In respect to the estimation of the overall LOR \(\hat \theta \), all methods perform well for larger probabilities (from 0.4) in at least one arm, Additional file 2: Figure A10  Figure A16, although the NCHGN behaves erratically for n=1000, Additional file 2: Figure A16. The distinctions are clear only for relatively small probabilities in both arms, Fig. 2, Additional file 2: Figure A5 and Figure A9. The estimates of the overall LOR \(\hat \theta \) are mostly considerably positively biased. The only exceptions are the DL and the REML based inverse variance methods for small τ^{2}, and the conditional GLMM with approximate binomialnormal likelihood (ABNM) which often has large negative bias. Overall, the ABNM has the lowest values of \(\hat \theta \), which is an unexpected advantage for sample sizes up to 250 when p_{i2}≤0.2, where the conditional GLMM with exact likelihood, NCHGN, provides the second lowest but still positively biased, values of \(\hat \theta \). The GLMM model with random intercept, RIM, has the largest positive bias. Bias increases with larger τ^{2}, and may be considerable for large values of τ^{2} and moderate n when p_{i2}≤0.2. For relatively sparse data and large values of τ^{2}, the NCHGN performs somewhat better than the standard methods DL and REML, which are very similar to each other. Overall, the biases of the LOR \(\hat {\theta }\) are smaller when p_{iC}>0.1 in comparison to the case of sparse data in both arms.
The coverage of θ, Fig. 3 and Figure A6, Figure A11, Figure A12, Figure A17, Figure A18 in the Additional file 2, is closely related to the bias of its estimation. The coverage is typically lower than nominal, always for the NCHGN, and for all but the smallest values of τ^{2}, below 0.1 or even lower when n is large, for all the other methods. The RIM has exceptionally low coverage for sparse data. The coverage is strikingly better when θ=1, where it is above 90% for all methods except the NCHGN, but it is unacceptably low when θ=0 where it deteriorates for all methods but the NCHGN with increasing τ^{2}. The NCHGN demonstrated the worst coverage at low values of τ^{2}, and a relatively stable, but still too low, coverage under large heterogeneity. The coverage is very low, even for large sample sizes, when the number of trials K=5 and improves for larger values of K, where increase in sample sizes also improves coverage. The standard REML and DL perform equally or somewhat better than all the GLMM methods in all possible scenarios.
Computational issues
The convergence rates of the conditional GLMM with exact noncentral hypergeometricnormal likelihood (NCHGN) and the random intercept GLMM (RIM) methods implemented in the procedure rma.glmm in metafor were rather low, see Figs. 5 and 6 for the NCHGN, and Figure A19 and Figure A20 in the Additional file 5 for the RIM method. For the NCHGN method, the convergence is the lowest at τ^{2}=0, where it can be as low as 40%, whereas for the RIM it is the lowest at τ^{2}=1. For both methods, the convergence is the worst for small probabilities, and improves for large sample sizes.

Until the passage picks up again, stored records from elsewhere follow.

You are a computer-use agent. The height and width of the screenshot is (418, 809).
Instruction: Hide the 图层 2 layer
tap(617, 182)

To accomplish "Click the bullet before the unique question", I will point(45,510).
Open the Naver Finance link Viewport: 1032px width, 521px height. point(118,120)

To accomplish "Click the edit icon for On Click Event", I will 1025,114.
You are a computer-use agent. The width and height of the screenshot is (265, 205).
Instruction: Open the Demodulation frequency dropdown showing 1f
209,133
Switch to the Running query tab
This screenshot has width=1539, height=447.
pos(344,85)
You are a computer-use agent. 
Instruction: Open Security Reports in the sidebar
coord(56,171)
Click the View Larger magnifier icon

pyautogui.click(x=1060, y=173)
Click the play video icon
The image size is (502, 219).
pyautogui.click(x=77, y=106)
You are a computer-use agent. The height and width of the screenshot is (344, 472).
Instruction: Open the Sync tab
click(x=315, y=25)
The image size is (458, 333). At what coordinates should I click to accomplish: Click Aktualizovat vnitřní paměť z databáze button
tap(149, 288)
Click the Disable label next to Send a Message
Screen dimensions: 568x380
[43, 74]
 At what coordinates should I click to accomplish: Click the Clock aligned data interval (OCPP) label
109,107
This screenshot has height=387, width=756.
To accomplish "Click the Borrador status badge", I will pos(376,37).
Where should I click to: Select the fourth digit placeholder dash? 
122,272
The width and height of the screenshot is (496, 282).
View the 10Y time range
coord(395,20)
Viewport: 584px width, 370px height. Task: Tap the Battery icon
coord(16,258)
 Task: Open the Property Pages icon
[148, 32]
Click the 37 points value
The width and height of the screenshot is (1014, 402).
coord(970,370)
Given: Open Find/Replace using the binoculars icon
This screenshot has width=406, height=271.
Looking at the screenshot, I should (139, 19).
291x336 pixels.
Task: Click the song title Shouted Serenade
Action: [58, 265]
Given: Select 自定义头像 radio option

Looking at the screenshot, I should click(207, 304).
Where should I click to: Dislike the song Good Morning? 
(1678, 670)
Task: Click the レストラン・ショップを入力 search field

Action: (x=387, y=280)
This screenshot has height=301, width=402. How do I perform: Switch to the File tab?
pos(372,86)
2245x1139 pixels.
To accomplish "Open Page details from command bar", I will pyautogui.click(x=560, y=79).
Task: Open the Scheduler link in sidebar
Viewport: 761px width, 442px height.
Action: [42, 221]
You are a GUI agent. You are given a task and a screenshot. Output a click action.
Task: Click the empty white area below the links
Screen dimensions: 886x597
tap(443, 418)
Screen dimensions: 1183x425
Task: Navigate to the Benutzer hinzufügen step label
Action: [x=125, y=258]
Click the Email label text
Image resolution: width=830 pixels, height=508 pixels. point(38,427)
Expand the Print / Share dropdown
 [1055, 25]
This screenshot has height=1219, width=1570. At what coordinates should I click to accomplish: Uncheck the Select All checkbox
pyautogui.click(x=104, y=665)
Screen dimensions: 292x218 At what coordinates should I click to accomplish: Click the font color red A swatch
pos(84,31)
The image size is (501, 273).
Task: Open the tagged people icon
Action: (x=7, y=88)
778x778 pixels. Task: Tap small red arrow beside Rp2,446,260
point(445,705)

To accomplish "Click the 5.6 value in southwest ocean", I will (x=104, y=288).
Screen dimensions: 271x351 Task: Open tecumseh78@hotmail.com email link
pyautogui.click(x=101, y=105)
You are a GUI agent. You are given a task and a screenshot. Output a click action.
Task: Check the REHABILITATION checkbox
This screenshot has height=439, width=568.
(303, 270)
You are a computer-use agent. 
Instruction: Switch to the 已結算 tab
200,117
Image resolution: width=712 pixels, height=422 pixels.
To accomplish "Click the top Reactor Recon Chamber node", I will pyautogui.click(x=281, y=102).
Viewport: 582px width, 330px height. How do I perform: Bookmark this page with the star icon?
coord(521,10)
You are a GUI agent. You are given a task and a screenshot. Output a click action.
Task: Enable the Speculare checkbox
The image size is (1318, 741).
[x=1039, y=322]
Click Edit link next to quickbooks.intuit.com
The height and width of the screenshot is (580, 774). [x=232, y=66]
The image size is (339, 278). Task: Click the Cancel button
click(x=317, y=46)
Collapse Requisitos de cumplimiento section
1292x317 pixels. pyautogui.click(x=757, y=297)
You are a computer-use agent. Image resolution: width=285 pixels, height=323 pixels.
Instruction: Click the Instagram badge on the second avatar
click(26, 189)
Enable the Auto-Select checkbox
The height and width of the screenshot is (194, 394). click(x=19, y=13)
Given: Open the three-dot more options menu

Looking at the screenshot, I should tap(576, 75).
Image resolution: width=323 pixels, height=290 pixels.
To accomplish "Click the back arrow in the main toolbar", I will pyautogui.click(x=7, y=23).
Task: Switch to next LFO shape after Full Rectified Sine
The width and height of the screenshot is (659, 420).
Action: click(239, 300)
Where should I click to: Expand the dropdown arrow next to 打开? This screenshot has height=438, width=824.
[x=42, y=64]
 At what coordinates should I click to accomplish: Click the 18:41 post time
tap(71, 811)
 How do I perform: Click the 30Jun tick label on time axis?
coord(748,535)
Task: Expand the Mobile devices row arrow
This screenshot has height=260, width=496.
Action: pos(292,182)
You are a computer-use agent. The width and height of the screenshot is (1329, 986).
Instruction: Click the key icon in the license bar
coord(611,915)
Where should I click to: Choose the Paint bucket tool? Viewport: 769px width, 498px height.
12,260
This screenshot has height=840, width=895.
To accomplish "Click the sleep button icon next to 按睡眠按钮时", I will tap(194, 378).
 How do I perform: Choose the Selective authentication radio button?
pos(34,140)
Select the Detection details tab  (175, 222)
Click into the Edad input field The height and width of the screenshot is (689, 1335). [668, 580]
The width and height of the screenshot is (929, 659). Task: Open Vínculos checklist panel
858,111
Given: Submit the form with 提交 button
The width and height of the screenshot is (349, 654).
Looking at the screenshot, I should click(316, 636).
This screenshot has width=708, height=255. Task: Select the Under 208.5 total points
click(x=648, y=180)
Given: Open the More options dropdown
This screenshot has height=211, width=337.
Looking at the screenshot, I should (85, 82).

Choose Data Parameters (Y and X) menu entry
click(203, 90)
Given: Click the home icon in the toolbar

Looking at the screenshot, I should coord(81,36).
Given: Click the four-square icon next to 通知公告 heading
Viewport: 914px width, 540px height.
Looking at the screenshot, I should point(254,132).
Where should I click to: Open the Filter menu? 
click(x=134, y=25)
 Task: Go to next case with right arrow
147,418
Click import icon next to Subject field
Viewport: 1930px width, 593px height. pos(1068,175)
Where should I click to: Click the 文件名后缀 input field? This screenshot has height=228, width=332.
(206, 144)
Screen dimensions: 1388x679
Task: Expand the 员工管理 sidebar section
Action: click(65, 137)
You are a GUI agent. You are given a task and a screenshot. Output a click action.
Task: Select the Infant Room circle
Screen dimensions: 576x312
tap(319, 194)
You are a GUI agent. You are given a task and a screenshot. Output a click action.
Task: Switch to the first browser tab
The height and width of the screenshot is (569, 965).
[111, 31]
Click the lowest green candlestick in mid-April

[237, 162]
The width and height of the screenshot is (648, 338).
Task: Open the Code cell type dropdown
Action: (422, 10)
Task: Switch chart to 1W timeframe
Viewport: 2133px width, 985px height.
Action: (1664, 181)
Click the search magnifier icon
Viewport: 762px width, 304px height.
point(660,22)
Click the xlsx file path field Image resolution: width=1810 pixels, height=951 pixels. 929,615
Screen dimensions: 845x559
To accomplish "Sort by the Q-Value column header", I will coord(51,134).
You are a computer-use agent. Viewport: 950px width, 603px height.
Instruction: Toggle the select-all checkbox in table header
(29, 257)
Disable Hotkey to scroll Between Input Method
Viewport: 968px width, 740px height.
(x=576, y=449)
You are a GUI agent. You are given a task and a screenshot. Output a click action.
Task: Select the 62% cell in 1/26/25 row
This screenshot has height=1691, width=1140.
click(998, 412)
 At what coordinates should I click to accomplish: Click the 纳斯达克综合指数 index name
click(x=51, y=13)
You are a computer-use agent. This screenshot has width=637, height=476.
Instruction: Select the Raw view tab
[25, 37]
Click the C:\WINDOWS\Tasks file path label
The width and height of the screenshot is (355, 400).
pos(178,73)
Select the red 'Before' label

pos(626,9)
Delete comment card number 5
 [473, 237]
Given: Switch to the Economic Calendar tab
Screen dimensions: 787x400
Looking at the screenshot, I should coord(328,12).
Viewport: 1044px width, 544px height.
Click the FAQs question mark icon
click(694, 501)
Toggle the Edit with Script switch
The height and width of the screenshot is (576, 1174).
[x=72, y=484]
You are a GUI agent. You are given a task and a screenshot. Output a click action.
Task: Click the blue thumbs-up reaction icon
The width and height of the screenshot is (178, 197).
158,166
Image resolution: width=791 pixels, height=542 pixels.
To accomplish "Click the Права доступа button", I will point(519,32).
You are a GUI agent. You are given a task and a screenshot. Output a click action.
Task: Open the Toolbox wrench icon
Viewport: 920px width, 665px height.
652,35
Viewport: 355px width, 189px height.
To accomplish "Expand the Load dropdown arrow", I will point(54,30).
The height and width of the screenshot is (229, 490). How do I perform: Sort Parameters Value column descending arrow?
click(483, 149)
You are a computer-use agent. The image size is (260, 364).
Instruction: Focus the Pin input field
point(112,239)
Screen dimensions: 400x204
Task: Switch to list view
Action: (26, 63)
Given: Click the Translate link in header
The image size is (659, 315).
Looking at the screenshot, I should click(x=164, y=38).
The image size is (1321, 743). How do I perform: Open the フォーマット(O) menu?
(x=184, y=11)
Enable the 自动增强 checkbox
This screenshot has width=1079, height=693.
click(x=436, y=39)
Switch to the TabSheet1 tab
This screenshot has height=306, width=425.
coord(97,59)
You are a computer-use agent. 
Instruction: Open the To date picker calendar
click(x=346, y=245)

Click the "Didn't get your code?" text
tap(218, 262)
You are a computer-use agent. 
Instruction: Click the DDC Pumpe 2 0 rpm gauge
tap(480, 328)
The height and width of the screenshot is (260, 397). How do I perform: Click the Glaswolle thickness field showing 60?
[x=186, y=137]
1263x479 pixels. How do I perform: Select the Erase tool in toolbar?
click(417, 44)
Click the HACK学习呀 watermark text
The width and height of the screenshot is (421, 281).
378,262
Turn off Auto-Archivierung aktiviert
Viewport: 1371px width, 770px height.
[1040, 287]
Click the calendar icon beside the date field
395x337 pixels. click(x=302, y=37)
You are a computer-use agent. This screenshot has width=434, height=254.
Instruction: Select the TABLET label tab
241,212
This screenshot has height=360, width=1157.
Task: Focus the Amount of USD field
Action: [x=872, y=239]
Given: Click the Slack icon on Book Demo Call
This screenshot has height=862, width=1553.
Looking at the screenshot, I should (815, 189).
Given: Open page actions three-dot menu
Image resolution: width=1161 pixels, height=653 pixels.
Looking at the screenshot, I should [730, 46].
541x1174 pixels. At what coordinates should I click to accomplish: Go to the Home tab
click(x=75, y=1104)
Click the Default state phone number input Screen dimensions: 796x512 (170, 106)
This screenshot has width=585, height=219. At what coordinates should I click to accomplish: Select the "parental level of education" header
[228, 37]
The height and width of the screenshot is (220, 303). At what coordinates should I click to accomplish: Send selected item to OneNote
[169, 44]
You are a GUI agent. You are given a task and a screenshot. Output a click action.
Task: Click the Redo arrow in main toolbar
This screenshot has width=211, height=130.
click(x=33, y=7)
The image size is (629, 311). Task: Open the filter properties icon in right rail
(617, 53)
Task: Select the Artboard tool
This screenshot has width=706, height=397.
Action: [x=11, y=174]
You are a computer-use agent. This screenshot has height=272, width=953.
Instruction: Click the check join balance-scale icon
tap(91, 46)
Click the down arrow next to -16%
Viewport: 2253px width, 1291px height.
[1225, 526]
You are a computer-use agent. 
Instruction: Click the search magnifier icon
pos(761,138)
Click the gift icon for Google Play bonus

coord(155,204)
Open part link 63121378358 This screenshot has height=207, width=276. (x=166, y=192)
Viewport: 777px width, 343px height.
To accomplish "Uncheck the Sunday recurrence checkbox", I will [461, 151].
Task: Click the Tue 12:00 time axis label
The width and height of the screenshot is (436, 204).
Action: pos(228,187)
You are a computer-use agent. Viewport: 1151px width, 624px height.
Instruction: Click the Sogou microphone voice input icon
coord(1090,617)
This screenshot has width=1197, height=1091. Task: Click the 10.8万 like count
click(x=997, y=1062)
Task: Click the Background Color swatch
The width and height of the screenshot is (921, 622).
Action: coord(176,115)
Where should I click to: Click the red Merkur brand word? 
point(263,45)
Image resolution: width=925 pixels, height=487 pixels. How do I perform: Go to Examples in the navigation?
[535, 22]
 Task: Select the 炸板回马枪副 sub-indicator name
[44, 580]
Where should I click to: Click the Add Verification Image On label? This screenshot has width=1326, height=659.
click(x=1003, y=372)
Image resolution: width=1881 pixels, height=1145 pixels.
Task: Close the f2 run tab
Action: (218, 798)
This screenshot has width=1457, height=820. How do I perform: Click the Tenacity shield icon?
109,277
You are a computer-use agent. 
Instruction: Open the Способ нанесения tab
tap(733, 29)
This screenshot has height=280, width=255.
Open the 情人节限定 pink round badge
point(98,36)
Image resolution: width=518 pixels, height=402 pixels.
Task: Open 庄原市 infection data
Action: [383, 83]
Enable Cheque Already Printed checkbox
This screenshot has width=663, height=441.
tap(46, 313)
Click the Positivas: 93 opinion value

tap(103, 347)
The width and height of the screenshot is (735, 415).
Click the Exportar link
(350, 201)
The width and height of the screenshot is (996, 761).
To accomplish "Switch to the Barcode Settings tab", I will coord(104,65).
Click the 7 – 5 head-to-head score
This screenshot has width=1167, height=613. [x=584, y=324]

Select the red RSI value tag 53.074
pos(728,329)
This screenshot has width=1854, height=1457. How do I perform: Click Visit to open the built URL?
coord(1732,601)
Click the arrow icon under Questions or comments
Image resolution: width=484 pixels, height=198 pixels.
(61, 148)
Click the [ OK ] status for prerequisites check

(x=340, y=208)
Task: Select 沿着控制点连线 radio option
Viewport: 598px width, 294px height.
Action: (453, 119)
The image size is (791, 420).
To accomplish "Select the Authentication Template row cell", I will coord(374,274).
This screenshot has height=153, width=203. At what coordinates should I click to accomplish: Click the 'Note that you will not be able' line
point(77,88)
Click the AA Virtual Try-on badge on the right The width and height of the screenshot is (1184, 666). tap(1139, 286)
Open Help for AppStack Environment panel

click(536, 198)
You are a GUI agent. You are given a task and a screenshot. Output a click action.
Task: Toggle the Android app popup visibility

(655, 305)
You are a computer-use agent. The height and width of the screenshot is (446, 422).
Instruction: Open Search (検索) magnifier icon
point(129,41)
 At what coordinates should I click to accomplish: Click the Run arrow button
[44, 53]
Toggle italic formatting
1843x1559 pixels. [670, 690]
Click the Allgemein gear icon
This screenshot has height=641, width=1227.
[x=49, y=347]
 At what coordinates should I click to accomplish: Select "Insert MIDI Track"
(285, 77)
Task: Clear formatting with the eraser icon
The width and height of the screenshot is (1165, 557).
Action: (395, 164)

Another important computational issue is the nonstable performance of the NCHGN for large sample sizes when the default “optim” optimizer is used. Some datasets result in anomalously large estimated values of τ^{2} and, consequently, θ. This behavior is illustrated by Fig. 4 (this is a blowout of Figure A14 in the Additional file 2).
We provide an example of a simulated dataset causing this problematic behaviour in Table 2. The results of the NCHGN with all the available optimizers in rma.glmm and also of the standard REM methods are provided in Table 3 and R code is given in Additional file 6. All the GLMMs except the ABNM and NCHGN with “optim” result in very similar estimates of \(\hat \tau ^{2}=0.31\), and the LOR \(\hat \theta \approx 1.55\). The standard REM methods provide similar values. However, the NCHGN used with “optim” results in \(\hat \tau ^{2}=1169.06\) and \(\hat \theta = 35.68\). Such high values of biases even for one observation would considerably increase the mean biases as can be seen in Fig. 4. The reason for this has to do with a bug in “optim” as the other optimizers provide consistent results. We also tried to reduce sample sizes in this simulated data by considering datasets with all the values of y_{ji} and n_{ji} reduced by a factor of a (and taking an integer part if needed), for a=1.1,1.2,2,3,4,5,6,9,10. For all these smaller datasets, the NCHGN method with the “optim” optimizer either has not converged (for a=2, 6, 8 and 10), or resulted in consistent estimates. We also tested other available in rma.glmm optimizers on these smaller datasets. They all converge every time, although the optimizer “uobyqa” provides very different estimates of τ^{2} and θ when a=6.
To check whether the results of our simulations are affected by the use of the default optimizer “optim”, we performed additional simulations (1000 repetitions per configuration) for the problematic combination of p_{i2}=0.4, θ=1, and also for p_{i2}=0.1, θ=1 for K=5 and 10 and τ^{2}∈[0,1] using all the other available optimizers. However, we discovered that the optimizer “uobyqa” just hangs when the other optimizers report nonconvergence, and we did not obtain further results from it. See the Additional file 7 for an example.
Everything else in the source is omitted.